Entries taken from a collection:
• • • • •

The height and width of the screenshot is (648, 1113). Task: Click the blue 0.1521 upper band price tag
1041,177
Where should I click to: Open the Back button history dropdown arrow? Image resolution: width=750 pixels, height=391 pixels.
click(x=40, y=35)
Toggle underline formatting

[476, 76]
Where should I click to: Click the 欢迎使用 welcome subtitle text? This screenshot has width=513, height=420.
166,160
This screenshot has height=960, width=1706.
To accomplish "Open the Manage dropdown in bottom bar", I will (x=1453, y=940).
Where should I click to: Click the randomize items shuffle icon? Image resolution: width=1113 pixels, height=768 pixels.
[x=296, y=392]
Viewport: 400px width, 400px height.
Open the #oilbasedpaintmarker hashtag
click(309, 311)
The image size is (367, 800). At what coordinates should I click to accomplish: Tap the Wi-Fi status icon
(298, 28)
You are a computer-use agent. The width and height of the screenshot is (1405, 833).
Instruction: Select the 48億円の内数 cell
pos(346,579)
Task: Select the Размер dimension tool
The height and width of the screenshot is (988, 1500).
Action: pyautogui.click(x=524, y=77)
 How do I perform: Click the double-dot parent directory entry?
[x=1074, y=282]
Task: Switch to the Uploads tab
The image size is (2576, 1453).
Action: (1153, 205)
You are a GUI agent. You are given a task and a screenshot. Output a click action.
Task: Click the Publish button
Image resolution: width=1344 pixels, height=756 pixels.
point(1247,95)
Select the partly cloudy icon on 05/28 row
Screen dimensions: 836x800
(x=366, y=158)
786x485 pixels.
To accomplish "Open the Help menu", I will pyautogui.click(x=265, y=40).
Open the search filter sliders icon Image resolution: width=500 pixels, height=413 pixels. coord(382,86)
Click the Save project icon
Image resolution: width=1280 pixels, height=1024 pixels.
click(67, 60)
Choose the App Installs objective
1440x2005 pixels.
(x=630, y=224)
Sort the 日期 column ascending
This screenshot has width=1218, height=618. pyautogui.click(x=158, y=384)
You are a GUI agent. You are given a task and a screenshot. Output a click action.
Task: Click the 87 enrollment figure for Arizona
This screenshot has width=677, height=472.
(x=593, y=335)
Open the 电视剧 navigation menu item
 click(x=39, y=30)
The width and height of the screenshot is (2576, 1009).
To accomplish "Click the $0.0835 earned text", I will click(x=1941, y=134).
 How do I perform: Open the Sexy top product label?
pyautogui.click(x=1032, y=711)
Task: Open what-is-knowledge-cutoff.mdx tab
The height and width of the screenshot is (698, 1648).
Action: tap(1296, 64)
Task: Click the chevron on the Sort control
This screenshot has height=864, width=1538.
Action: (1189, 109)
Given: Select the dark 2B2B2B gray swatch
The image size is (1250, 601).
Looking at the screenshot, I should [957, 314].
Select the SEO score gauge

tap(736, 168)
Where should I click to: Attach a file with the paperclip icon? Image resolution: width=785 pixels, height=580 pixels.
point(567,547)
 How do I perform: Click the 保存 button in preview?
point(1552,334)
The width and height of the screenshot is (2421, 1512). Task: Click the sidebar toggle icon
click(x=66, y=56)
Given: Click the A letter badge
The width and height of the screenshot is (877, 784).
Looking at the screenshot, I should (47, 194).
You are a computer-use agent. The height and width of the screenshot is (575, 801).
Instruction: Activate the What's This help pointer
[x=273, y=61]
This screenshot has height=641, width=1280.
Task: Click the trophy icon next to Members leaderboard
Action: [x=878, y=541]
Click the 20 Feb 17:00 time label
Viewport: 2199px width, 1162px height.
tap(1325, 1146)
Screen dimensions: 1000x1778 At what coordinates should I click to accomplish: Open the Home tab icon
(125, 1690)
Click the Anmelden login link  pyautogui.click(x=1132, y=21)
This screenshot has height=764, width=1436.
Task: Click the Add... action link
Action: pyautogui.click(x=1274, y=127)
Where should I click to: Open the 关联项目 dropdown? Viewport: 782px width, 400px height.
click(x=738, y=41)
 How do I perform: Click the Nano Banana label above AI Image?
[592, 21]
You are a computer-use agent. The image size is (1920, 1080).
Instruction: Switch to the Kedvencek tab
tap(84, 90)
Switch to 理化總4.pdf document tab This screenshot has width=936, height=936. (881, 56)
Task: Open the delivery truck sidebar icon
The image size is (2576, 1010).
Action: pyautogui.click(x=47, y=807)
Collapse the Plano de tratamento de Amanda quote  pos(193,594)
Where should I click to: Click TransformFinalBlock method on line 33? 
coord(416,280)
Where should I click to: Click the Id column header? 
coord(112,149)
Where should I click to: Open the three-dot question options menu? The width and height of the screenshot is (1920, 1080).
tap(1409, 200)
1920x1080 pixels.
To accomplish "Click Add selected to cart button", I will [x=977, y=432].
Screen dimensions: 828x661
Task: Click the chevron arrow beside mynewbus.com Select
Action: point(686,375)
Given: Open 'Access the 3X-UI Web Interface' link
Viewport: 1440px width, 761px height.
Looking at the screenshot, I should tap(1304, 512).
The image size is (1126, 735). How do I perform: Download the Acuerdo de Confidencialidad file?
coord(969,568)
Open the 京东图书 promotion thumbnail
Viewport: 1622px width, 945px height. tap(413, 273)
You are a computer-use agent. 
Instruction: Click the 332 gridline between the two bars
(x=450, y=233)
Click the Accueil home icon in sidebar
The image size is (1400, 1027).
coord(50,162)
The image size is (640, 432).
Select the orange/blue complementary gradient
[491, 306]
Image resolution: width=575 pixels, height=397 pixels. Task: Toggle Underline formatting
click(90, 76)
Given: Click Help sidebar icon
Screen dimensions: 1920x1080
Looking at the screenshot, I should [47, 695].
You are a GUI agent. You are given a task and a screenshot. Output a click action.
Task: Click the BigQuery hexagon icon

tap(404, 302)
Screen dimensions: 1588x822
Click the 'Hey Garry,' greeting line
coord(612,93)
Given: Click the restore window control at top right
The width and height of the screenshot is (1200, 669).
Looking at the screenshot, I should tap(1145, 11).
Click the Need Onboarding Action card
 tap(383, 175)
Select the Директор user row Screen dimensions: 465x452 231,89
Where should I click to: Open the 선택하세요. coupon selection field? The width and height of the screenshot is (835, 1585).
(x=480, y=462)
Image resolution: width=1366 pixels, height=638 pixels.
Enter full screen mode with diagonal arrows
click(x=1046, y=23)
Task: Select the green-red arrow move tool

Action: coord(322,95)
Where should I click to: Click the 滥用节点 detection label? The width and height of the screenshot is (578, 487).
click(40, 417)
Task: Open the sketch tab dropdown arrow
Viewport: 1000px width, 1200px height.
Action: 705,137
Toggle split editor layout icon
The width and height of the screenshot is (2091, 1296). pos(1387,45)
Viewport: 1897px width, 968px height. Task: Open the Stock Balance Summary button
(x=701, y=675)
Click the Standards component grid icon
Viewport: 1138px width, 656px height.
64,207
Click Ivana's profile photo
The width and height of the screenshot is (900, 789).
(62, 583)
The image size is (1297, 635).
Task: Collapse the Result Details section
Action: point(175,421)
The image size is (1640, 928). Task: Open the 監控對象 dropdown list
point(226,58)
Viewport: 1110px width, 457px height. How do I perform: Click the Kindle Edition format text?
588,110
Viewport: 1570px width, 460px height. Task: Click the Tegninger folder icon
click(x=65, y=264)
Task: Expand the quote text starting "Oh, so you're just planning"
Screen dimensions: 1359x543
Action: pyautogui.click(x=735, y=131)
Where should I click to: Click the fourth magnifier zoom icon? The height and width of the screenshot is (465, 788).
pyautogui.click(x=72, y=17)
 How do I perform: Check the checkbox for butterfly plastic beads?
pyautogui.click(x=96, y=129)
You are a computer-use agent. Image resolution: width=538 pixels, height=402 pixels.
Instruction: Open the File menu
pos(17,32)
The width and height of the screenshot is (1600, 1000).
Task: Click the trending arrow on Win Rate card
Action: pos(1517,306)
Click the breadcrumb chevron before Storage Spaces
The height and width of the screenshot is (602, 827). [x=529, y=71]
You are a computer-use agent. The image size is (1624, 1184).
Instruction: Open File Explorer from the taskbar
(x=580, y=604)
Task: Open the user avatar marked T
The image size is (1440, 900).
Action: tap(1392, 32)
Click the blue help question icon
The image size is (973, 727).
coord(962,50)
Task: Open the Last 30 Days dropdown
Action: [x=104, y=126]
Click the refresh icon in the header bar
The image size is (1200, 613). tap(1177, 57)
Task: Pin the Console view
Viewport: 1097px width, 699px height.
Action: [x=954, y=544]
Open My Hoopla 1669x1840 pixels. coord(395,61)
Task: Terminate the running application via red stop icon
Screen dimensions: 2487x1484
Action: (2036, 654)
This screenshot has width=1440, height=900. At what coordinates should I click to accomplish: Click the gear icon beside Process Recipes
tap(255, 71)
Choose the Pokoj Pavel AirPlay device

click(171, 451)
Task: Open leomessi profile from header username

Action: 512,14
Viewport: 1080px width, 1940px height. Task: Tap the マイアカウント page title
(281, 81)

• • • • •

— What is expected —
Update the records from the line containing "Task: Select the green-red arrow move tool" through the line containing "Action: tap(1392, 32)" by replacing "Kindle Edition" with "Paperback Edition", leaving everything else unchanged. Return only those lines.

— Exercise solution —
Task: Select the green-red arrow move tool

Action: coord(322,95)
Where should I click to: Click the 滥用节点 detection label? The width and height of the screenshot is (578, 487).
click(40, 417)
Task: Open the sketch tab dropdown arrow
Viewport: 1000px width, 1200px height.
Action: 705,137
Toggle split editor layout icon
The width and height of the screenshot is (2091, 1296). pos(1387,45)
Viewport: 1897px width, 968px height. Task: Open the Stock Balance Summary button
(x=701, y=675)
Click the Standards component grid icon
Viewport: 1138px width, 656px height.
64,207
Click Ivana's profile photo
The width and height of the screenshot is (900, 789).
(62, 583)
The image size is (1297, 635).
Task: Collapse the Result Details section
Action: point(175,421)
The image size is (1640, 928). Task: Open the 監控對象 dropdown list
point(226,58)
Viewport: 1110px width, 457px height. How do I perform: Click the Paperback Edition format text?
588,110
Viewport: 1570px width, 460px height. Task: Click the Tegninger folder icon
click(x=65, y=264)
Task: Expand the quote text starting "Oh, so you're just planning"
Screen dimensions: 1359x543
Action: pyautogui.click(x=735, y=131)
Where should I click to: Click the fourth magnifier zoom icon? The height and width of the screenshot is (465, 788).
pyautogui.click(x=72, y=17)
 How do I perform: Check the checkbox for butterfly plastic beads?
pyautogui.click(x=96, y=129)
You are a computer-use agent. Image resolution: width=538 pixels, height=402 pixels.
Instruction: Open the File menu
pos(17,32)
The width and height of the screenshot is (1600, 1000).
Task: Click the trending arrow on Win Rate card
Action: pos(1517,306)
Click the breadcrumb chevron before Storage Spaces
The height and width of the screenshot is (602, 827). [x=529, y=71]
You are a computer-use agent. The image size is (1624, 1184).
Instruction: Open File Explorer from the taskbar
(x=580, y=604)
Task: Open the user avatar marked T
The image size is (1440, 900).
Action: tap(1392, 32)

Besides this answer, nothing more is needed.